Tribunal Administratif de Grenoble — Décision N° TA38-2600100

mercredi 14 janvier 2026

JuridictionTribunal Administratif de Grenoble
SectionTribunal Administratif de Grenoble
N° DossierTA38-2600100
TypeOrdonnance
RecoursExcès de pouvoir
PublicationD

Résumé IA

Le Tribunal administratif de Grenoble, statuant en référé sur le fondement de l’article L. 521-1 du code de justice administrative, rejette la requête de Mme A... comme manifestement irrecevable. Celle-ci demandait la suspension d’une décision implicite de refus de la commission de médiation de la Haute-Savoie de reconnaître son caractère prioritaire pour un logement. Le juge constate que la commission disposait d’un délai de trois mois à compter du dépôt complet du dossier (17 décembre 2025) pour statuer, en application de l’article R. 441-15 du code de la construction et de l’habitation.

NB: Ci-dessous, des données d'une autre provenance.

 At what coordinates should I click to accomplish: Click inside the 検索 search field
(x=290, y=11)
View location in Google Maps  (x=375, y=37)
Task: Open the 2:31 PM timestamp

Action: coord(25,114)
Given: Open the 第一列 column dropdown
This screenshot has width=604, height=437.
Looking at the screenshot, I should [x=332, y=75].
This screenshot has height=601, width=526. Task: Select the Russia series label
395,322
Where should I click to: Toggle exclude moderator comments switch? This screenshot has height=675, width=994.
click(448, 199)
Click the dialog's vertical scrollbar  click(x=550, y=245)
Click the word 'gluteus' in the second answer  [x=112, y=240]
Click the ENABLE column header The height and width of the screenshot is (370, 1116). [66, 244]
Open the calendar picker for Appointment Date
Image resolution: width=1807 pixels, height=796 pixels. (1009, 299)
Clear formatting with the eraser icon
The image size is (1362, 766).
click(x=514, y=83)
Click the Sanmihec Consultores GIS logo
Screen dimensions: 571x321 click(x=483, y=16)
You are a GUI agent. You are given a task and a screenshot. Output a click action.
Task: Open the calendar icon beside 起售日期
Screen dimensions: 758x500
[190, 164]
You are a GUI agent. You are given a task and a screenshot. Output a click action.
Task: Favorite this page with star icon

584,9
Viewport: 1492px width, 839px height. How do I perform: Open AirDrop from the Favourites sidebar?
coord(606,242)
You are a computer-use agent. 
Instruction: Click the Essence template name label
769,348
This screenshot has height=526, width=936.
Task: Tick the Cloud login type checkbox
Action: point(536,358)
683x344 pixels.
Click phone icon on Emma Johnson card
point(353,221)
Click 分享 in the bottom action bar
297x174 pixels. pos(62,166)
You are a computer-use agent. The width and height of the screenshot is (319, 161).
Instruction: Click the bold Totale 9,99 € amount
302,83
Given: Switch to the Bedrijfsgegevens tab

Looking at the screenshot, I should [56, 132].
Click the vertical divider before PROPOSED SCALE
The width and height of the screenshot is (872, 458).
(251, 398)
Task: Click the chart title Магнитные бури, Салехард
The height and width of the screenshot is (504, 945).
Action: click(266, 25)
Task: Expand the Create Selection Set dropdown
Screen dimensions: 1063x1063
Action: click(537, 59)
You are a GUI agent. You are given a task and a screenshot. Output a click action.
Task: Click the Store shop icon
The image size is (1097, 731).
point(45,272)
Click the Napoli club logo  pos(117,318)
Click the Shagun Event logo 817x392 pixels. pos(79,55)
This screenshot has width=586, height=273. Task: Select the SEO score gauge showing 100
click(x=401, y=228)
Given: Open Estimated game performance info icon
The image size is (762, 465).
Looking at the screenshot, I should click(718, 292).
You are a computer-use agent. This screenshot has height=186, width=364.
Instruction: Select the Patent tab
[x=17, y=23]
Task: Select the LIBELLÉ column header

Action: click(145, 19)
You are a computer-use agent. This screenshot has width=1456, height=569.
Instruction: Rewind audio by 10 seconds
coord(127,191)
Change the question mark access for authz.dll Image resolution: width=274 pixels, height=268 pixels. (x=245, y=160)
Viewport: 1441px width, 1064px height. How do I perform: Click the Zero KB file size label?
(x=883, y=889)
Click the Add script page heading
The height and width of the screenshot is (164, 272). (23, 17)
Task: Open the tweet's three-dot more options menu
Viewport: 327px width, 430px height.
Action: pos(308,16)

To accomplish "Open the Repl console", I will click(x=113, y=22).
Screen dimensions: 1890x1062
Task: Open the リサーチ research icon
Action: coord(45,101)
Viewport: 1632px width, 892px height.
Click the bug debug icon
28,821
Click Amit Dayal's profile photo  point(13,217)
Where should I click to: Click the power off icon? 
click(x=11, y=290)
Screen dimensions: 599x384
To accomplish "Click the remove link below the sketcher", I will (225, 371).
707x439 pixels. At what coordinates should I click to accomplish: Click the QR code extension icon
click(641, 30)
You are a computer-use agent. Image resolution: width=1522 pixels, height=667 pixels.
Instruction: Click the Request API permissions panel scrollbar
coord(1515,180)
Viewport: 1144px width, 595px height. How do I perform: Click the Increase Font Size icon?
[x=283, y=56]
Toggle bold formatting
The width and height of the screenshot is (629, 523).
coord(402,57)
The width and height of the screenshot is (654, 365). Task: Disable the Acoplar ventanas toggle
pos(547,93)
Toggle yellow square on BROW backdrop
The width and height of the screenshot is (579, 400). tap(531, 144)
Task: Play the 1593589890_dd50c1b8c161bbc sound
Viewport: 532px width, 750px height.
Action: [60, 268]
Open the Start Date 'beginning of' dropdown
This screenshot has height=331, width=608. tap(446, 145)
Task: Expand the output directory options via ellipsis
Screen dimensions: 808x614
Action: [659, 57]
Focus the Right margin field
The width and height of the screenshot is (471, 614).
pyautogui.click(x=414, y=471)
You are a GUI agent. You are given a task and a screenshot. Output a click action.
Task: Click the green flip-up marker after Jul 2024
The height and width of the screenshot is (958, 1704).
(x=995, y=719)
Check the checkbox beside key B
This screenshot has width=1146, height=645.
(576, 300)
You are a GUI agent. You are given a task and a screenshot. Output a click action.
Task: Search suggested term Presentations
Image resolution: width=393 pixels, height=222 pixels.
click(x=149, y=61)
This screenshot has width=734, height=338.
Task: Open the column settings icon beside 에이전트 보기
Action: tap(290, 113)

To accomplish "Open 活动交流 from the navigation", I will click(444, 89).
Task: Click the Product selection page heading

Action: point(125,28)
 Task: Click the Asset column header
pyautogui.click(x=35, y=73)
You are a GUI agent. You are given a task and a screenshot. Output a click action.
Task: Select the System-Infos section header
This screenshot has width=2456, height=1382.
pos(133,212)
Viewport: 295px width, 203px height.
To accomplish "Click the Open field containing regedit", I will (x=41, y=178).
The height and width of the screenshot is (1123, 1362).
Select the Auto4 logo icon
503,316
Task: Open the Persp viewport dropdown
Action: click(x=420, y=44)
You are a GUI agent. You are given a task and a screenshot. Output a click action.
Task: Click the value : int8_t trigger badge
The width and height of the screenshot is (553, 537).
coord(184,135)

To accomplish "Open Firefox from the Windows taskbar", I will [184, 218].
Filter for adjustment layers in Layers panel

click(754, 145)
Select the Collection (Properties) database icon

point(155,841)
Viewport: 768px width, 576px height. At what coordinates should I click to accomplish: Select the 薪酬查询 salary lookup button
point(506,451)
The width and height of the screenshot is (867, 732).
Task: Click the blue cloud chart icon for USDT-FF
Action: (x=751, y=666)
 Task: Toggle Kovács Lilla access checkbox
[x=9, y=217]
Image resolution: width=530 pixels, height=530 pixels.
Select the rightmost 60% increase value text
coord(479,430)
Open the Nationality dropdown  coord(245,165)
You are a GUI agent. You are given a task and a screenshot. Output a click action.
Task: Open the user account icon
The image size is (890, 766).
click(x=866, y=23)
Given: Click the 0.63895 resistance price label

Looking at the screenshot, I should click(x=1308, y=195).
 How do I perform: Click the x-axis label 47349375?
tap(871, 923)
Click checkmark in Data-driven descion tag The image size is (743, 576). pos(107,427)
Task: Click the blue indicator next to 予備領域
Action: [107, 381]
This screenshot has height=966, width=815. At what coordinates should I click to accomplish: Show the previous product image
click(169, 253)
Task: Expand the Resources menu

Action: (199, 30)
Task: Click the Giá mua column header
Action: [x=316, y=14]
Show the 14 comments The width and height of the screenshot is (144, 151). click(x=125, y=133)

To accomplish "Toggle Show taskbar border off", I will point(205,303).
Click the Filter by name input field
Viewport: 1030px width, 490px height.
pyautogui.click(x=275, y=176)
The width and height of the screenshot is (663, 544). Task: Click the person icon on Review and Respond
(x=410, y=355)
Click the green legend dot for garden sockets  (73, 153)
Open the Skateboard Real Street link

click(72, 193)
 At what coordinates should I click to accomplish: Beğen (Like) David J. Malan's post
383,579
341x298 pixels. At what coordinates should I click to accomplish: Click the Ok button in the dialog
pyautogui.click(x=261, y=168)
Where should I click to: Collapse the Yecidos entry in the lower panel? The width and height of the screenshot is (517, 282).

La requête, enregistrée le 6 janvier 2026, était prématurée car introduite avant l’expiration de ce délai.

Texte intégral

Vu la procédure suivante :

Par une requête enregistrée le 6 janvier 2026, Mme B... A... demande au tribunal :

1°) de suspendre, sur le fondement de l’article L. 521-1 l’exécution d’une décision par laquelle la commission de médiation de la Haute-Savoie aurait refusé de reconnaitre comme prioritaire et urgente sa demande de logement ;

2°) d’enjoindre à la préfète de la Haute-Savoie de procéder à son relogement immédiat.

Vu les autres pièces du dossier.

Vu :
le code de la construction et de l’habitation ;
le code justice administrative.

Considérant ce qui suit :

1. Aux termes de l'article L. 521-1 du code de justice administrative : « Quand une décision administrative, même de rejet, fait l'objet d'une requête en annulation ou en réformation, le juge des référés, saisi d'une demande en ce sens, peut ordonner la suspension de l'exécution de cette décision, ou de certains de ses effets, lorsque l'urgence le justifie et qu'il est fait état d'un moyen propre à créer, en l'état de l'instruction, un doute sérieux quant à la légalité de la décision. ». Aux termes de l’article L. 522-3 du même code : « Lorsque la demande ne présente pas un caractère d'urgence ou lorsqu'il apparaît manifeste, au vu de la demande, que celle-ci ne relève pas de la compétence de la juridiction administrative, qu'elle est irrecevable ou qu'elle est mal fondée, le juge des référés peut la rejeter par une ordonnance motivée sans qu'il y ait lieu d'appliquer les deux premiers alinéas de l'article L. 522-1. ».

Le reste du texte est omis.